- Developer: Numantian Games
- Publishers: Numantian Games BlitWorks (PS4, XONE)
- Platforms: Microsoft Windows PlayStation 4 Xbox One
- Release: December 13, 2017 (Steam Early Access) June 18, 2019 (full release) July 1, 2019 (PS4, XONE)
- Genres: Real-time strategy, survival
- Mode: Single-player

= They Are Billions =

They Are Billions is a post-apocalyptic steampunk real-time strategy survival video game developed and published by Numantian Games. Available on Microsoft Windows, it was released onto Steam's Early Access program with a survival mode in December 2017. The game was released with a campaign titled "New Empire" on June 18, 2019. PlayStation 4 and Xbox One versions were published by BlitWorks on July 1, 2019.

==Gameplay==
They Are Billions pits the player in a randomly generated steampunk themed, zombie-infested world. The player's goal is to build a base to protect themselves, by planning the layout and defenses, exploring the map, collecting resources and expanding while fighting the local zombie population at the same time. Infected villages, called Villages of Doom, can be pillaged for resources, although a backlash of zombie swarms can result. There are eight resources that the player must manage: gold, food, workers, wood, stone, iron, oil, and energy. Structures and units, many of different variations and following a tech-tree, will require different materials to be made. Zombies will attack the player's base at random intervals in small numbers, and larger hordes will appear at set times over the course of gameplay, culminating in a very large "final horde". The player must keep zombies from breaching base defenses and infecting non-defensive structures, especially in tight or overdeveloped areas where a domino effect outbreak can occur. Much like the player has access to different unit types, zombie types are also varied, ranging between slow, decrepit ones, extremely fast zombies called "Harpies", highly-resistant ones known as "Chubbies" and others, including a massive "Infected Giant" that has high health, speed, and damage that is also highlighted on a minimap, requiring the player to not only have a strong defensive perimeter (with walls, turrets, towers and traps), but also adapt tactics accordingly. While it is a real-time strategy game, players can pause at any time in order to plan future actions and give simultaneous orders.

==Plot==
In late 22nd century North America, a world-wide rabies-like pandemic caused by a mutated strain of rabies called Rabies Z has triggered a zombie apocalypse, especially in the world's megacities. While initially the survivors attempted to establish villages and even fortresses to stave off the zombie hordes, eventually these fall with their technology failing them. However, a few thousand humans survive, united under the leadership of General-turned-Emperor Quintus Crane, and build and shelter themselves in Empire City, built within a crater that the zombies cannot reach. The apocalypse, on the other hand, has caused a severe technological regression.
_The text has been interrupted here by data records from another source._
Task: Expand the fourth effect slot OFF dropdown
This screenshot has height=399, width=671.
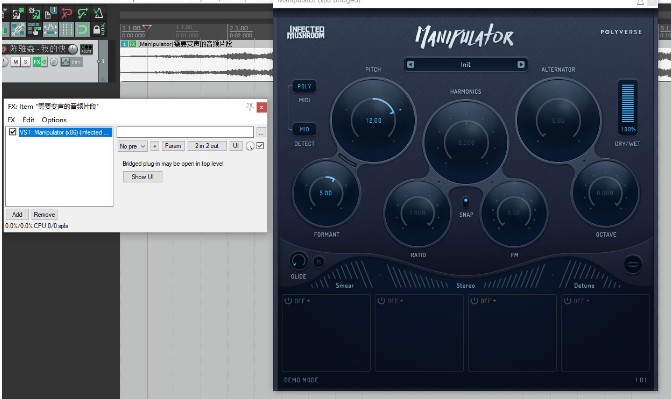Action: tap(576, 301)
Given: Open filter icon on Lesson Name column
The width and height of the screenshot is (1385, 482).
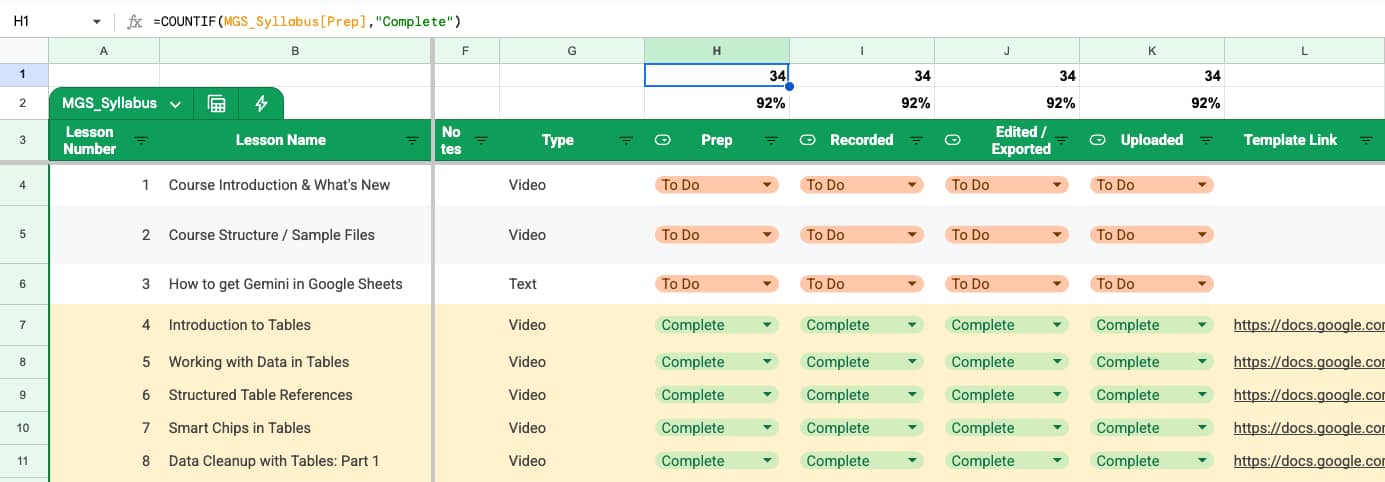Looking at the screenshot, I should point(412,141).

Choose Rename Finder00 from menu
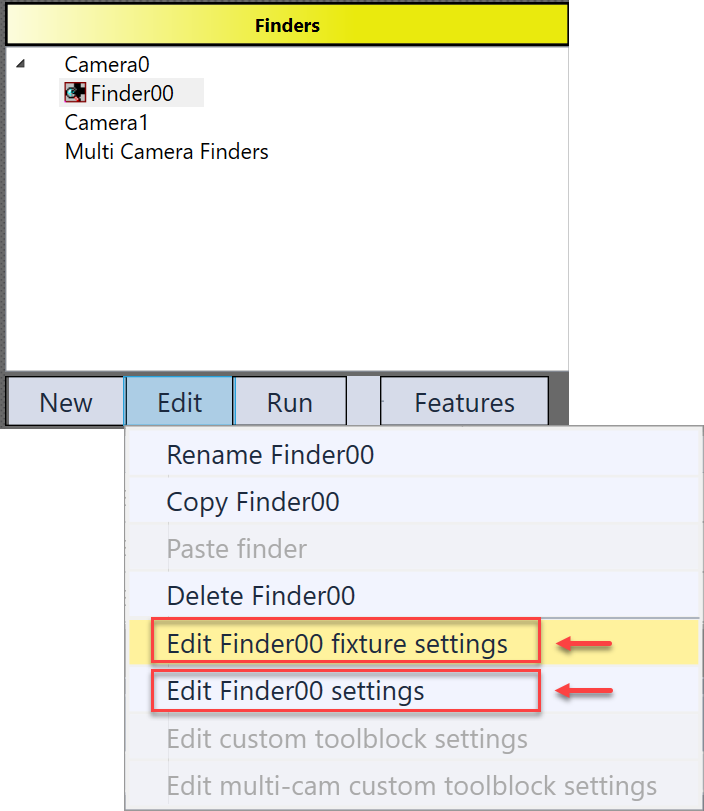point(270,455)
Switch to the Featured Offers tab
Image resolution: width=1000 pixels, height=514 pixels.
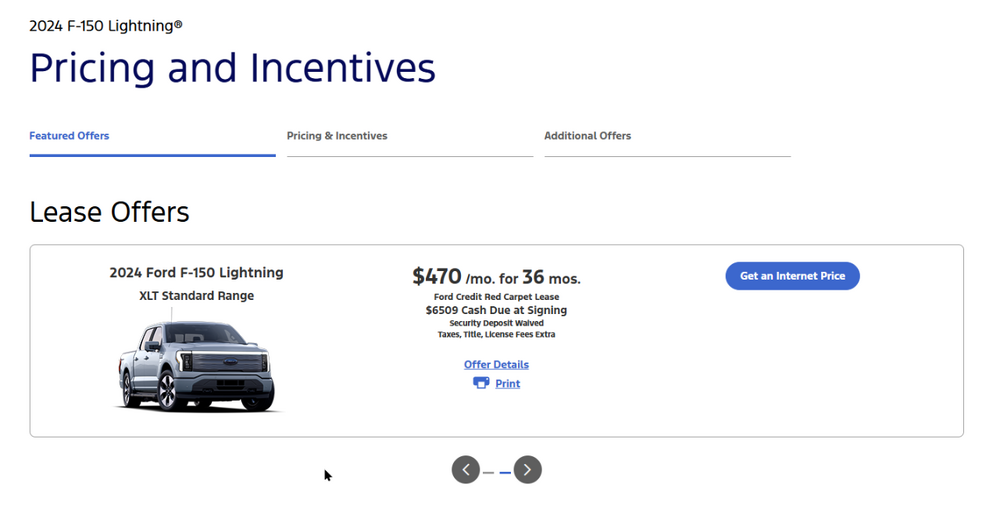pos(69,136)
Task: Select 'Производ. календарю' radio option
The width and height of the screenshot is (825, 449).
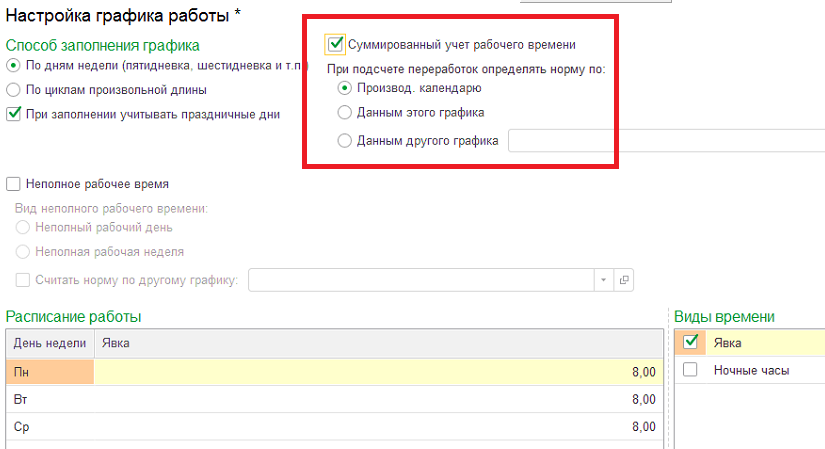Action: pyautogui.click(x=344, y=88)
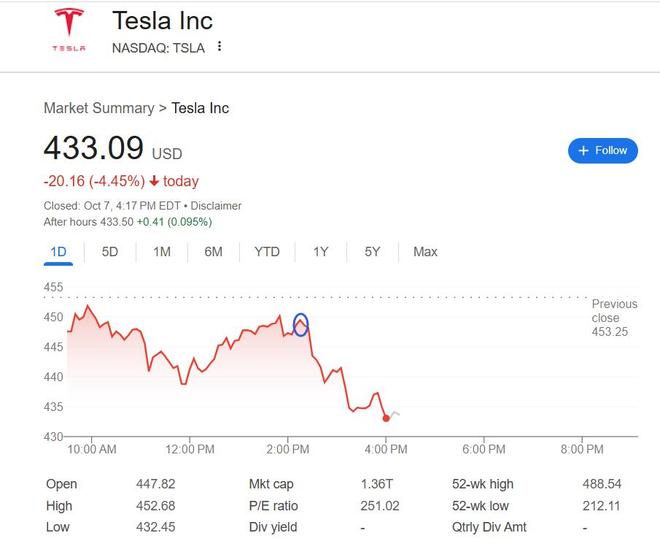Click the plus Follow button
The height and width of the screenshot is (541, 660).
pos(603,151)
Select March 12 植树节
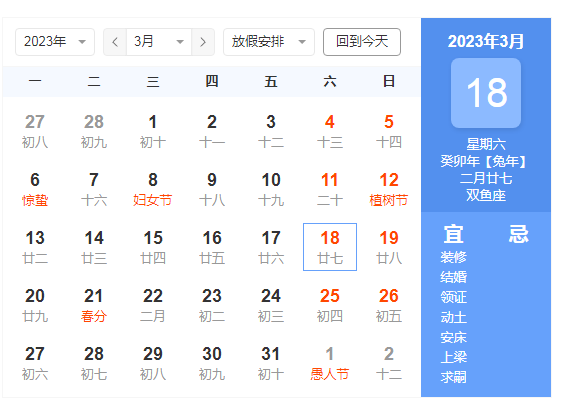This screenshot has width=565, height=410. coord(389,189)
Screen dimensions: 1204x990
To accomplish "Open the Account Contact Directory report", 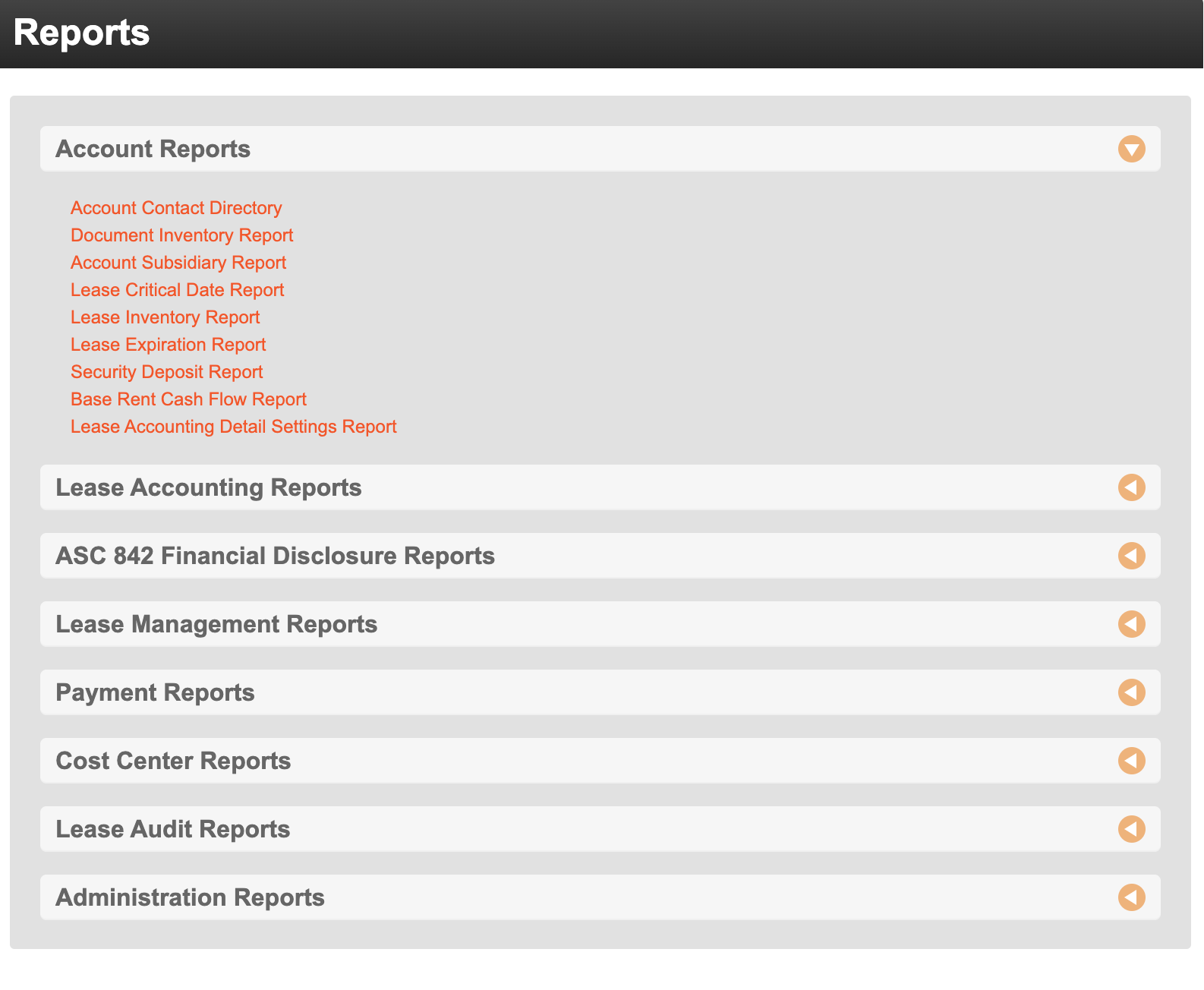I will point(176,208).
The campaign begins 13 years after Crane announced his intent to expand beyond the crater and create a new human empire. The player is a colony administrator and military commander under Crane, who aspires to conquer new territory and build well-managed fortified colonies, all connected by a railway network. Across the campaign, which extends from the northern Western Seaboard to the fallen megacity of Mega York (former New York City), the player builds a personal army composed of mercenaries, renegades, and convicted criminals to handle the zombie swarms.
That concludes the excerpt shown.